§ **Artículo**:
***

Escuchando el tosco silogismo de Sánchez en Bruselas —"El independentismo no es terrorismo", ergo "todos los terroristas serán amnistiados"— me acordé de la frase que compendia la mítica novela de Roa Bastos sobre la autocracia: "Supe que poder hacer es hacer poder". Merece la pena leerla dos veces.
En el plano de la voluntad no hay duda de que Sánchez viene practicando ese lema desde que comenzó a gobernar, pues la mayoría de sus actos están orientados a generar una base clientelar que le permita perpetuarse en la Moncloa.
En ese empeño se siente, naturalmente, constreñido por las leyes y los encargados de aplicarlas, pero a veces se desencadena y habla como si no lo estuviera. Eso es lo que ocurrió el jueves y de ahí mi evocación inmediata de "Yo, el Supremo".
No porque en sentido amplio Sánchez se hubiera comportado como un dictador, sino porque de forma estricta y un tanto pedestre parecía estar usurpando las competencias del Tribunal Supremo. Es a su Sala Segunda a la que, en última instancia, le corresponderá resolver si los hechos concretos por los que están encausados independentistas concretos son delictivos o no, son terrorismo o no.

***

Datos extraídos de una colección

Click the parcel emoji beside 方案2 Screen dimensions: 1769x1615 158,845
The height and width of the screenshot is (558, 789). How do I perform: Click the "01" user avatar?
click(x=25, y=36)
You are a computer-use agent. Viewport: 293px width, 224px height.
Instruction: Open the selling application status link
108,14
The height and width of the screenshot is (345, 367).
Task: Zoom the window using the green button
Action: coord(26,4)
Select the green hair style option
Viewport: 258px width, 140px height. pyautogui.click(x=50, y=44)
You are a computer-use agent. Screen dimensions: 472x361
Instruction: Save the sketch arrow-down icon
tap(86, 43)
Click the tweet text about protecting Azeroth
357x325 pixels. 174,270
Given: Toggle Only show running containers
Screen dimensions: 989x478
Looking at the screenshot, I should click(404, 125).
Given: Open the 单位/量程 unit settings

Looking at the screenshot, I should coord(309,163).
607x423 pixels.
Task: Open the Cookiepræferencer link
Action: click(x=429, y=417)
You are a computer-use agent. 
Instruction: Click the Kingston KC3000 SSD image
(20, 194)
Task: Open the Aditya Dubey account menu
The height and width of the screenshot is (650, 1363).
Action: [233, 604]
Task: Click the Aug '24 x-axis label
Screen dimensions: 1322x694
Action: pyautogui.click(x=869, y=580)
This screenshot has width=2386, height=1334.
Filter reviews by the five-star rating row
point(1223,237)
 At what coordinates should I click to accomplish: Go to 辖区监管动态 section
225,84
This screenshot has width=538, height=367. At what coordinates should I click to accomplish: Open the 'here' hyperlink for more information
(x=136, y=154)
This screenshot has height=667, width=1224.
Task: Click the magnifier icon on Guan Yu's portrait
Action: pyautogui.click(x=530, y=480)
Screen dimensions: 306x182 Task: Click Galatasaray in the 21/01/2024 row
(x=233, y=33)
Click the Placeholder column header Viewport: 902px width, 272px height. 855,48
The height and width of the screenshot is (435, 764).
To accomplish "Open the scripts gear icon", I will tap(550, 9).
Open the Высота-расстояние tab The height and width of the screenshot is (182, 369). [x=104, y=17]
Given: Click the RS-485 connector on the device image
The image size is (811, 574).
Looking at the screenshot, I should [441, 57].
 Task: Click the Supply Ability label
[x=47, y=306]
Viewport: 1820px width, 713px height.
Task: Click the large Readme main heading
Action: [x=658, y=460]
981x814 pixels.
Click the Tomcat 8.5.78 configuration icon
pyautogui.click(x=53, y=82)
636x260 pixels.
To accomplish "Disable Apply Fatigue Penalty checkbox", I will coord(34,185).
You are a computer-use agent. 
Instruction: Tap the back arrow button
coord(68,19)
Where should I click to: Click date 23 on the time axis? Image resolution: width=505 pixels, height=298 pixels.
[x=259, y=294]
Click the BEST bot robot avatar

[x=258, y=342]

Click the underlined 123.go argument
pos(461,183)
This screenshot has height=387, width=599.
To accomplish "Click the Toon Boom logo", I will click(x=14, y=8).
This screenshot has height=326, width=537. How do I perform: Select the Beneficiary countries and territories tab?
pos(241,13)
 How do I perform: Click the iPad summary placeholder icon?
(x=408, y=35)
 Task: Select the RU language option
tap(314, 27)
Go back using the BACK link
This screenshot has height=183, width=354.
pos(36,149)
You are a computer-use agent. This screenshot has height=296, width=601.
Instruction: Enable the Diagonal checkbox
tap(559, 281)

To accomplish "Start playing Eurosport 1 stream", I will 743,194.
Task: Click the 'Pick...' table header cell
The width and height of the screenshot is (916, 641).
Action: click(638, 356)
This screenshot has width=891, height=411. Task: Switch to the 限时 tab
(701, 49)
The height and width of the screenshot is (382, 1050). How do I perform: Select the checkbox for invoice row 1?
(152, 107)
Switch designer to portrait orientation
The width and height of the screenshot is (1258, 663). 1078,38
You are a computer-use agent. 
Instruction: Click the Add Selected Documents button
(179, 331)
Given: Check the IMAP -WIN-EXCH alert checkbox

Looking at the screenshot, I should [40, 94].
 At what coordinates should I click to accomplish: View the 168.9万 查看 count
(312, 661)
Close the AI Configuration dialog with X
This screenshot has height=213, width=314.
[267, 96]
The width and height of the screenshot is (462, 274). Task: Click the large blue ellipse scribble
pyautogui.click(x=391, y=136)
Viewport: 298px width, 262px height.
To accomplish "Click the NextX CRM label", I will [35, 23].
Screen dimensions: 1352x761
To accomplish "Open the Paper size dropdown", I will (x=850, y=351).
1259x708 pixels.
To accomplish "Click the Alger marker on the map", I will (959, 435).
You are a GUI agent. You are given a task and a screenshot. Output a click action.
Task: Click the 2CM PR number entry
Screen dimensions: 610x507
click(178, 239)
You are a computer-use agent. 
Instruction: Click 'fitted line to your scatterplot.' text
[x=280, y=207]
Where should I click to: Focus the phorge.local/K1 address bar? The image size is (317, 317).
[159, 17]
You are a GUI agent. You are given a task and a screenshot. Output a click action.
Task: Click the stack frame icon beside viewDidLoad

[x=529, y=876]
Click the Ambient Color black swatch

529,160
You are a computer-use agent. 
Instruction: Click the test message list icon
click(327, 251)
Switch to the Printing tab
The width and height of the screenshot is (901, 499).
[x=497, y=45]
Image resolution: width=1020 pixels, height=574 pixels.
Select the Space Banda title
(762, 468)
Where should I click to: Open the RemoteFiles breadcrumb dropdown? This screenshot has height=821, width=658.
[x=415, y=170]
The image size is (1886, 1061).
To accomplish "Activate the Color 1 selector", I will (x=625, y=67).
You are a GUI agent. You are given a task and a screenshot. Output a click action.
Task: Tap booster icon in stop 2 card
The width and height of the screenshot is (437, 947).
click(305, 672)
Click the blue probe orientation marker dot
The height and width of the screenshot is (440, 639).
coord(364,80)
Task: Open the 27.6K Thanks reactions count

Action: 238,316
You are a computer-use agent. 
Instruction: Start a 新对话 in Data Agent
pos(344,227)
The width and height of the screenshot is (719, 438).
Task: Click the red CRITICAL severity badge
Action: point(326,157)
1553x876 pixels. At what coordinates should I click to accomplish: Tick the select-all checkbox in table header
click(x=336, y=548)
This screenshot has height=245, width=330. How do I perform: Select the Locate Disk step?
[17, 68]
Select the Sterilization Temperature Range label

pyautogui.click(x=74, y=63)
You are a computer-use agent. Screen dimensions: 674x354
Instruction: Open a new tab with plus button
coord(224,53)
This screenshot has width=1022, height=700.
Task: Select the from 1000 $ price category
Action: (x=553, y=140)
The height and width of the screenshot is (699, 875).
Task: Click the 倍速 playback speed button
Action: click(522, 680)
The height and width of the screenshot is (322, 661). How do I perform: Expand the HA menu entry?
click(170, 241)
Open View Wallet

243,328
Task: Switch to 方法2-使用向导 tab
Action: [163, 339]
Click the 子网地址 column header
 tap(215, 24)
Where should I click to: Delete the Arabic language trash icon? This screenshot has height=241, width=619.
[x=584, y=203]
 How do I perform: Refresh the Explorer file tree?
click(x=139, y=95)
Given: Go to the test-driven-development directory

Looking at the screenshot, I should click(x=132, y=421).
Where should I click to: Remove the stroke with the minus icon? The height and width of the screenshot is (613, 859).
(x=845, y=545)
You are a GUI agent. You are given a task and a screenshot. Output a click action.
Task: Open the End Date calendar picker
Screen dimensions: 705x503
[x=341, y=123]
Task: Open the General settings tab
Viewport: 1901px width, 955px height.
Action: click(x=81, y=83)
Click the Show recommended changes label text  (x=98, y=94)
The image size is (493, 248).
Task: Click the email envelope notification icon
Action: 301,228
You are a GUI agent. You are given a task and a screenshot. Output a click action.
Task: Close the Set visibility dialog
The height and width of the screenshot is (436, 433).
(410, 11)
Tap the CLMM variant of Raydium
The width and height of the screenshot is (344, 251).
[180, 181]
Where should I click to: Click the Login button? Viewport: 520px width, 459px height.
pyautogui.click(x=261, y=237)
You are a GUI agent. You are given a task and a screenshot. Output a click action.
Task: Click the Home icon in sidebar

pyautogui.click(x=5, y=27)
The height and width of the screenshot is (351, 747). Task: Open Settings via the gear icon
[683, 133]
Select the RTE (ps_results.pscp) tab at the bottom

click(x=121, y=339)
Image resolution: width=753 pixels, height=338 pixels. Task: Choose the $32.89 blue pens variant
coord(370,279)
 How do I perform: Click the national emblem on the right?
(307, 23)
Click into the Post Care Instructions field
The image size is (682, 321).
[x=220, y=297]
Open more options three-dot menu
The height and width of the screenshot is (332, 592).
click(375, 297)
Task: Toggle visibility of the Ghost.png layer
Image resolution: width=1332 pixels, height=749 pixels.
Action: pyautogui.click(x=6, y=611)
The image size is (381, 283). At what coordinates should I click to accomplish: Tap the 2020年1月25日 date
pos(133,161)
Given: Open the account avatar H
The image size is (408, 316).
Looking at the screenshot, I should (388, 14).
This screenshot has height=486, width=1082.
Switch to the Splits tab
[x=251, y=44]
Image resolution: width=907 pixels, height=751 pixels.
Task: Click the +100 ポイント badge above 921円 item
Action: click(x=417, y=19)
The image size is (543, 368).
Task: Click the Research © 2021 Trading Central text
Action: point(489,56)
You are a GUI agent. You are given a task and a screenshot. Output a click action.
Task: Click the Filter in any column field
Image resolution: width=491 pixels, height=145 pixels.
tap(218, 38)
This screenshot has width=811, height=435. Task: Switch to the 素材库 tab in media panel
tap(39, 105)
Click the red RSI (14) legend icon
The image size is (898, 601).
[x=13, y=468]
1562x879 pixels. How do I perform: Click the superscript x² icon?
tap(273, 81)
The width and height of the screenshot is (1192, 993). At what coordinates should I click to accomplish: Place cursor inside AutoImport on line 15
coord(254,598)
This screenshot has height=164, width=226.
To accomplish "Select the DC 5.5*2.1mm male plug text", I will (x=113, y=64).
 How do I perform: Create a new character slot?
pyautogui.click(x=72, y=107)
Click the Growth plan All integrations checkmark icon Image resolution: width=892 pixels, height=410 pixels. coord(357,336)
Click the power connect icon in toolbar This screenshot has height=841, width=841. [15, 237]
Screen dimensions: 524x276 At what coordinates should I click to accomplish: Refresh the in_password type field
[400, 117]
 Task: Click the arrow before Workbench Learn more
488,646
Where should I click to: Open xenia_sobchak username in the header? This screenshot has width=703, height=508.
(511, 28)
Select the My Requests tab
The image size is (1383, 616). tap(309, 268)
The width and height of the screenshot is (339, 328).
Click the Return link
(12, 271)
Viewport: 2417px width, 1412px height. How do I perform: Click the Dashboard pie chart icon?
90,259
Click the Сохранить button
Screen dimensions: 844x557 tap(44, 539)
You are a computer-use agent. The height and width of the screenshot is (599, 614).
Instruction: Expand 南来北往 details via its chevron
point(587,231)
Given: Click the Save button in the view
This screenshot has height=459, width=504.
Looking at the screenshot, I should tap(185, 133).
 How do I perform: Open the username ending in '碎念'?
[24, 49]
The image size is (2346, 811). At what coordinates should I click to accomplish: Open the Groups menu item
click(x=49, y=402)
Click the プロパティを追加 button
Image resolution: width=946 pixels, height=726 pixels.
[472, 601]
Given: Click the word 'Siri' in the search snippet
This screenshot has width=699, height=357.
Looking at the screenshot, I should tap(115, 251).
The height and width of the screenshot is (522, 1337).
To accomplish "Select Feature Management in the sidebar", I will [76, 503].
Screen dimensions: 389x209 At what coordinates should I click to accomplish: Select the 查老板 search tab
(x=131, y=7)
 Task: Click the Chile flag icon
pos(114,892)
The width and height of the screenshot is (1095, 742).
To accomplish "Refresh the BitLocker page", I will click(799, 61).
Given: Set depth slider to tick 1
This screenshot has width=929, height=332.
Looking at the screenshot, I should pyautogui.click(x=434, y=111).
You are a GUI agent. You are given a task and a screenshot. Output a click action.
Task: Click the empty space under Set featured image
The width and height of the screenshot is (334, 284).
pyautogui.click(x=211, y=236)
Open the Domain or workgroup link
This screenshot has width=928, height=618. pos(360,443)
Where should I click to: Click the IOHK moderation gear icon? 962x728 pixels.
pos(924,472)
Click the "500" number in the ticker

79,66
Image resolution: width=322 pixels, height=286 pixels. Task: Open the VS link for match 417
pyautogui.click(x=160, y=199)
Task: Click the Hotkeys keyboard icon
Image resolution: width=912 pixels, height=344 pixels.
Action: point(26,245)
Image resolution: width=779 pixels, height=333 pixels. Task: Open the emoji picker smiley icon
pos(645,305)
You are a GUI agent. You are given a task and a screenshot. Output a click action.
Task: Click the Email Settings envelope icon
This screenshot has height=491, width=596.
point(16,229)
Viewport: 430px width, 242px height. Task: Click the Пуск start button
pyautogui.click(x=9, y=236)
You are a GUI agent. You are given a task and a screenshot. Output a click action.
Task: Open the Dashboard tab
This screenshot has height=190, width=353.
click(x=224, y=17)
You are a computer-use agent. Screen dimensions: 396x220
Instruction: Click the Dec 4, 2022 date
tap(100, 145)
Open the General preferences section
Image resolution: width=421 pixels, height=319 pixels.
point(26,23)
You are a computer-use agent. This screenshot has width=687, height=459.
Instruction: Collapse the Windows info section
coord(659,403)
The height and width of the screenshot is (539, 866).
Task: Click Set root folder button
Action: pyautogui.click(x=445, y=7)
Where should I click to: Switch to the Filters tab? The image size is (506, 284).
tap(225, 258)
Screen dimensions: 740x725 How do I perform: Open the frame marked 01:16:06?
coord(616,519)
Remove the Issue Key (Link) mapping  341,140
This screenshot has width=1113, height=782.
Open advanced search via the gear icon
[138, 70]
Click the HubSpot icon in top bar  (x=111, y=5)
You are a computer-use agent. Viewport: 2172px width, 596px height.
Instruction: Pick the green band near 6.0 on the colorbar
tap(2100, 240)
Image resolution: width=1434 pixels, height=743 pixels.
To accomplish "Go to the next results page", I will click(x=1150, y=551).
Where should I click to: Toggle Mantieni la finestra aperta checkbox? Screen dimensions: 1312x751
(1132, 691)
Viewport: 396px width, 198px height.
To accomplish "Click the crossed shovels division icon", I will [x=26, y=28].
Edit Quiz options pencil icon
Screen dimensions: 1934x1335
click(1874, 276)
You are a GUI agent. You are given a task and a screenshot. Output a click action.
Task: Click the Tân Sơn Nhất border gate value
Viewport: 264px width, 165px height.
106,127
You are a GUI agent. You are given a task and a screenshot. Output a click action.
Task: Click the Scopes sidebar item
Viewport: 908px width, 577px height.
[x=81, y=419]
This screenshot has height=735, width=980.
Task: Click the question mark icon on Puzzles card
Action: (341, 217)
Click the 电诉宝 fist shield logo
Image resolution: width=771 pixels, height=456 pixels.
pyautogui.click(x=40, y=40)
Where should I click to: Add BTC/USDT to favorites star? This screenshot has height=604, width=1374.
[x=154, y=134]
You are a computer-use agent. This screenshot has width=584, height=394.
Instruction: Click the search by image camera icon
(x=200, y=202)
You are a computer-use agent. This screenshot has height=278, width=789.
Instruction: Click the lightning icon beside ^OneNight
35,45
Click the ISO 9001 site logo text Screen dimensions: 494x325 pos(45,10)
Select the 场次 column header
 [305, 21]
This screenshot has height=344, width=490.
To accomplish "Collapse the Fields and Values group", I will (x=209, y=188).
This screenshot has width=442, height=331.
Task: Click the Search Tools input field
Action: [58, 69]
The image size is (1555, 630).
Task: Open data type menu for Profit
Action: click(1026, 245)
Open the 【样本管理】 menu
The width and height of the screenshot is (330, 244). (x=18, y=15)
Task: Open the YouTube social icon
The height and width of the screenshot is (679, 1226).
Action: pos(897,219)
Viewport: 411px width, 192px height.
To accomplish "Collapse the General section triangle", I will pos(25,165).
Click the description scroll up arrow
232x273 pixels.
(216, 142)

***

§ **Tarea breve A**:
Reescriba de forma más breve el párrafo del artículo sobre Sánchez que comienza con «No porque en sentido amplio» y conserve sus datos principales.
§ **Tarea breve B**:
Prosiga el artículo sobre Sánchez y el Tribunal Supremo a partir de su último párrafo.
Las entradas provienen de otra fuente.

§ **Respuesta del ejercicio A**:
Sánchez no se comportó como un dictador en sentido amplio. En sentido estricto, sin embargo, pareció usurpar las competencias del Tribunal Supremo. A la Sala Segunda de ese tribunal le corresponde decidir en última instancia si los hechos imputados a los independentistas encausados son delictivos y si constituyen terrorismo.

§ **Respuesta del ejercicio B**:
La declaración del presidente, enfática y campanuda donde las haya, pretendía satisfacer y aquietar a Junts, tras el gatillazo de la Ley de Amnistía en el pleno del Congreso. La satisfacción fue patente, pero el aquietamiento no: "Si estamos de acuerdo, traduzcámoslo jurídicamente en la ley", manifestó Turull.
Una reacción lógica si se repara en que, en realidad, Sánchez estaba corroborando por pasiva que si hubiera independentistas que —en contra de su criterio— fueran condenados por terrorismo, no serían amnistiados.
Es decir, que su suerte dependerá de las sentencias de los jueces y no de la opinión de los políticos por muy presidentes del Gobierno que sean.
"¿Y cómo se les para los pies a jueces como García-Castellón y Aguirre?", preguntaba el diario independentista Vilaweb al jurista afín a Sumar Joaquín Urías.
Su respuesta fue clara: "El sistema está hecho para que no se les pueda parar los pies a los jueces, ese es el problema".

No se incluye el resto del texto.